Almansa is a Spanish Denominación de Origen Protegida (DOP), known for its red wines, located in the southeast of the province of Albacete (Castile-La Mancha, Spain), in the transition zone between the high central plateau (La Mancha) and the Mediterranean Sea. The vineyards are mostly around the towns of Almansa, Alpera, Bonete, Corral-Rubio, Higueruela, Hoya-Gonzalo, Pétrola and El Villar de Chinchilla.

==History==
During the Middle Ages, Almansa was a frontier region between Moorish and Christian kingdoms. Almansa Castle (Castillo de Almansa) was built by the Moors to protect the Vinalopo Valley (Valle de Vinalopó) which was for a long time the frontier between the Christian kingdoms of Castile and Aragón.

==Climate==
The climate is continental (long, hot summers, cold winters). Rainfall is sparse (350 mm per annum) and sporadic usually in spring and autumn in the form of violent storms, often in the form of hail.
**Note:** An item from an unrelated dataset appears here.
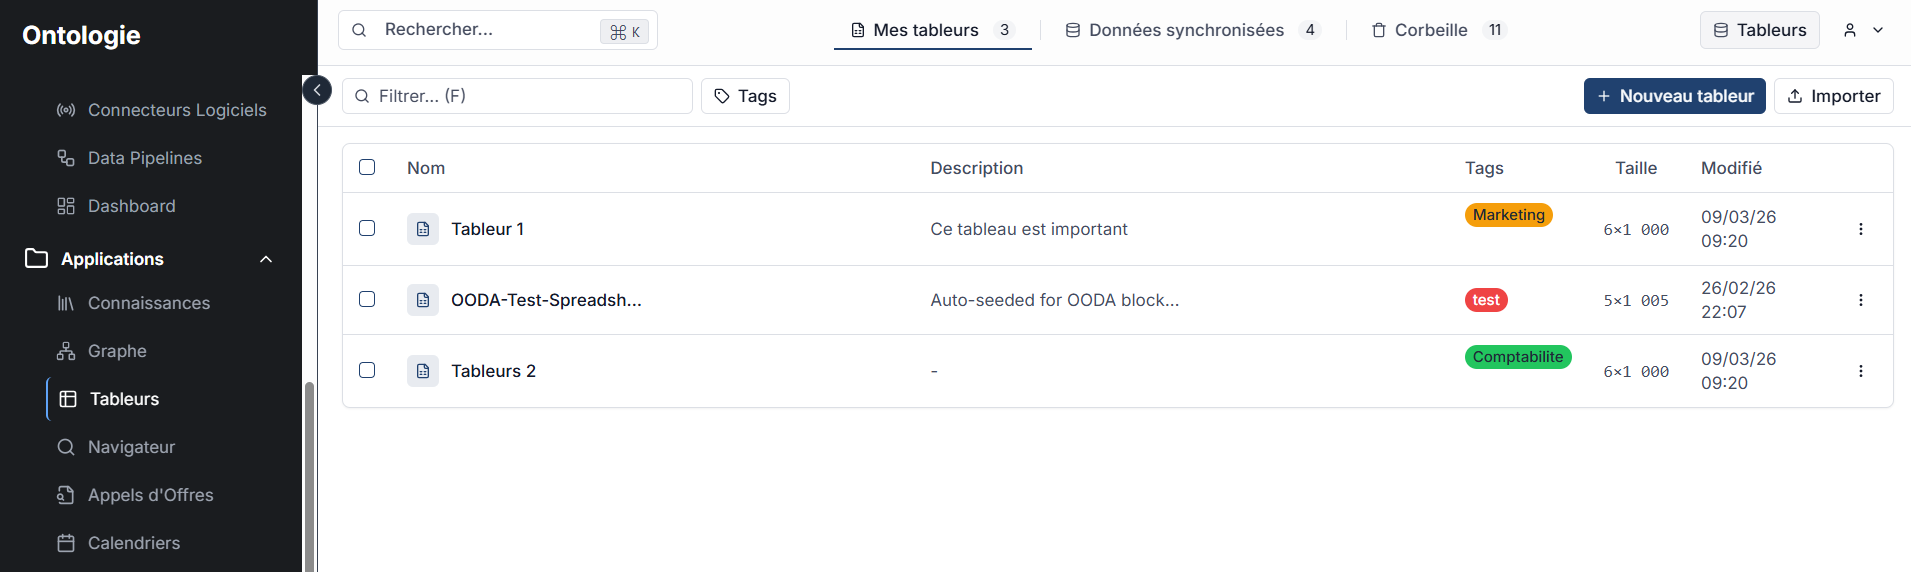Click the Data Pipelines sidebar icon

[x=66, y=158]
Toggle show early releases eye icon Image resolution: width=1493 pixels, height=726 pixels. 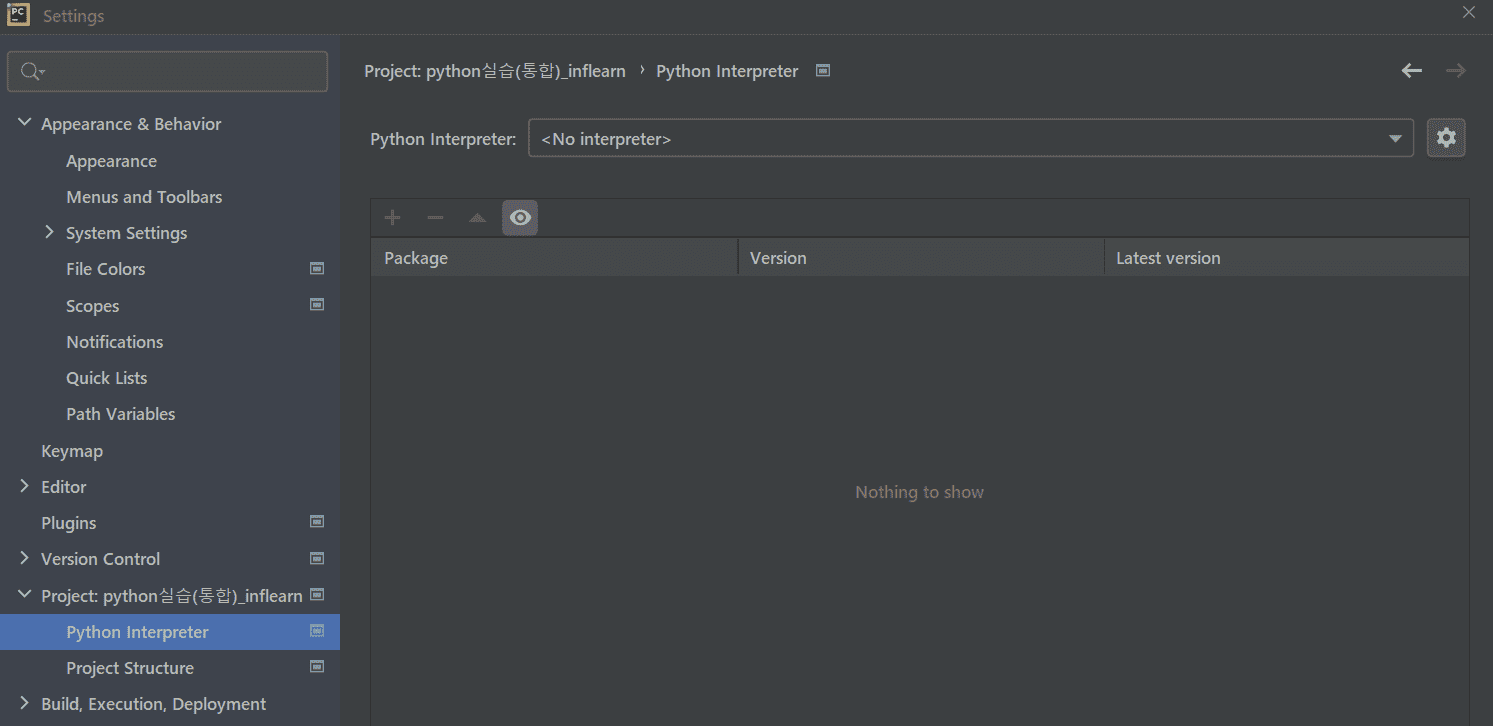(520, 218)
Temperatures can reach 38 °C in summer and −6 °C in winter.

==Soil==
Most of the vineyards are on flat land at altitudes of between 700 and 1000 m above sea level, comprising permeable lime-bearing soils that are poor in nutrients.

==Grapes==
The authorised grape varieties are:
- Red: Monastrell, Cencibel, Garnacha Tintorera, Garnacha, Cabernet Sauvignon, Merlot, Syrah, Petit Verdot

- White: Verdejo, Chardonnay, Sauvignon blanc, Moscatel de Grano Menudo

The vines are planted with a maximum density of 1,600 vines/ha.